Many Icelanders did not understand because the puffin is a migratory bird and it is only possible to see it here during the summer months. Horses and foxes can be found in Iceland all year round. But there is a simple explanation for this. The puffins are colourful, they are a bird that people do not generally see, they are fun to watch, and they are endangered.

Atlantic puffins in Iceland

The biggest Atlantic puffin colony in the world can be found in Iceland but over a million birds nest in South and North Iceland over the summer months, which is about 60% of all Atlantic puffins. They have been slowly migrating to North Iceland since their main source of food; the lesser sand eel has been migrating north due to higher temperatures of the ocean.

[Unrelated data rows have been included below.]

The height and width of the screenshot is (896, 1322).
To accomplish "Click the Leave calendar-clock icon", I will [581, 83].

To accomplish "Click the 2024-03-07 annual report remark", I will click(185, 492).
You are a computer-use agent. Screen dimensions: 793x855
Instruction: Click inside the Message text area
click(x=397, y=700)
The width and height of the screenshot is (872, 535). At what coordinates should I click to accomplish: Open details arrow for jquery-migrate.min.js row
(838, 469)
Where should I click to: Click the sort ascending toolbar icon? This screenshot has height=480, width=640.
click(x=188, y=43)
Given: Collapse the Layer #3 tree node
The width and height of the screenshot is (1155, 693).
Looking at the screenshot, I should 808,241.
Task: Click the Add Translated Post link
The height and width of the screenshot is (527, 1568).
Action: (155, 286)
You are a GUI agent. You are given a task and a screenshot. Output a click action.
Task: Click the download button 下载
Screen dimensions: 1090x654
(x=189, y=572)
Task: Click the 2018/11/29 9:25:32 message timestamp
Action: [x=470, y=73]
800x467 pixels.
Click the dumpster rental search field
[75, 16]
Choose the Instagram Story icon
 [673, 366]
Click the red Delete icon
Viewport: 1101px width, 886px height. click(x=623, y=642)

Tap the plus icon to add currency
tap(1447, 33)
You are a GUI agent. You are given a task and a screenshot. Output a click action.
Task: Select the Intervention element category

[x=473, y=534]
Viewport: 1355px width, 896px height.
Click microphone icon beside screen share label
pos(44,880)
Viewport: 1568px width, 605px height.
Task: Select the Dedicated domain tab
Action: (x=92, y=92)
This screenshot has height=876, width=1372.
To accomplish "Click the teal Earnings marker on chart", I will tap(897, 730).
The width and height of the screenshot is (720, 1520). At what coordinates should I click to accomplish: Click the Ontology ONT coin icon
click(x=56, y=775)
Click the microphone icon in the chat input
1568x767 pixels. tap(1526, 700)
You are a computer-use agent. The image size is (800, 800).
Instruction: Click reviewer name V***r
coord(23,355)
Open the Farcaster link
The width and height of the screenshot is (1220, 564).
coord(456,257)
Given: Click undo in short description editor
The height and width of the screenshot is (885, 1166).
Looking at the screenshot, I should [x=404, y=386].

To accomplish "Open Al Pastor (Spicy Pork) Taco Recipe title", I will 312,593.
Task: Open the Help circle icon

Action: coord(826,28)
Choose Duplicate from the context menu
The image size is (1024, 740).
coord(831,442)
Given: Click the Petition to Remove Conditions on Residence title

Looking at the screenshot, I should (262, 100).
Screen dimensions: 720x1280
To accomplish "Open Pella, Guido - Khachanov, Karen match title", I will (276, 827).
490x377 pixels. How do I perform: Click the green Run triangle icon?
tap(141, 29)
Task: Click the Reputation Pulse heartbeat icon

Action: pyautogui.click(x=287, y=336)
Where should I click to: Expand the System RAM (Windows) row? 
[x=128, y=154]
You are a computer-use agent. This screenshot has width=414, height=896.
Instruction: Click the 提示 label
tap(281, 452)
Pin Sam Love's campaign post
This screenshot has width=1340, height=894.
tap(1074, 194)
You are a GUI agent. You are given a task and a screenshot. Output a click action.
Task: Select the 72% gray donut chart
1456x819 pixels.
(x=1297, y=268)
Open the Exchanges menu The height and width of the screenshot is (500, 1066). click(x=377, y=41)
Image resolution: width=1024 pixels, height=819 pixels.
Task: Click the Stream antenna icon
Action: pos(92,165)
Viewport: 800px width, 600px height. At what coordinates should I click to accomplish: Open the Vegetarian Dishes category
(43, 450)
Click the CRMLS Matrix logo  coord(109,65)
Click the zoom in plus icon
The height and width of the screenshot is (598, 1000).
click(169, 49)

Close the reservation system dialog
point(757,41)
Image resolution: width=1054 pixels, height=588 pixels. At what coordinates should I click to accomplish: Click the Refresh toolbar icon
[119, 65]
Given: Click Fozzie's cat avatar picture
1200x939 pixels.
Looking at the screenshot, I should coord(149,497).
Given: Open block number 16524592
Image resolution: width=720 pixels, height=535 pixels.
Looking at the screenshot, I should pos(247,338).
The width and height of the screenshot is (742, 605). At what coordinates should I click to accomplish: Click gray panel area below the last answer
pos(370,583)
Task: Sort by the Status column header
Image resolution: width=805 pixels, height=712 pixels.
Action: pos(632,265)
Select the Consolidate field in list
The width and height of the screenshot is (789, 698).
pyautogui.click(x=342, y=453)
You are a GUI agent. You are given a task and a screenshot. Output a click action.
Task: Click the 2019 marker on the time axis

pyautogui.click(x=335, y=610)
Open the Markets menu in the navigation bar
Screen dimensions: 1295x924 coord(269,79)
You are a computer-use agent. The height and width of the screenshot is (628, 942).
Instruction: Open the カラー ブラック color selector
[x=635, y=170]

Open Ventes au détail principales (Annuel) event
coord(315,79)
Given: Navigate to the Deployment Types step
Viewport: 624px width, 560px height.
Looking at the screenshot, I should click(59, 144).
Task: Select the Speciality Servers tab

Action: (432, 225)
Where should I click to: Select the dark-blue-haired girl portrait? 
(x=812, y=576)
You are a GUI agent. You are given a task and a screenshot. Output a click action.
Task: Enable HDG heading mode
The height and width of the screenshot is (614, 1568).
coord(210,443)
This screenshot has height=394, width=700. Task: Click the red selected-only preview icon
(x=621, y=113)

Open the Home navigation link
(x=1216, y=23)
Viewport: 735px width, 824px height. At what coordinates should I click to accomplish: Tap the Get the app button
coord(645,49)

But since so many puffins nest in Iceland, the bird is not considered endangered here and is hunted for its meat and eggs.

Penguins of the north

The puffin is similar in colour and behaviour to penguins and is thus the penguins of the northern hemisphere so to speak. There are three species of puffins in the world, but only the Atlantic puffin migrates to Iceland. It is white and black with a colourful beak.

During the winter months, which the birds spend out at sea, their body becomes much darker overall and the beak loses its colours.

Atlantic puffin during winter

Between May and August, it is possible to catch sightseeing tours which take you to the puffin colonies around the country.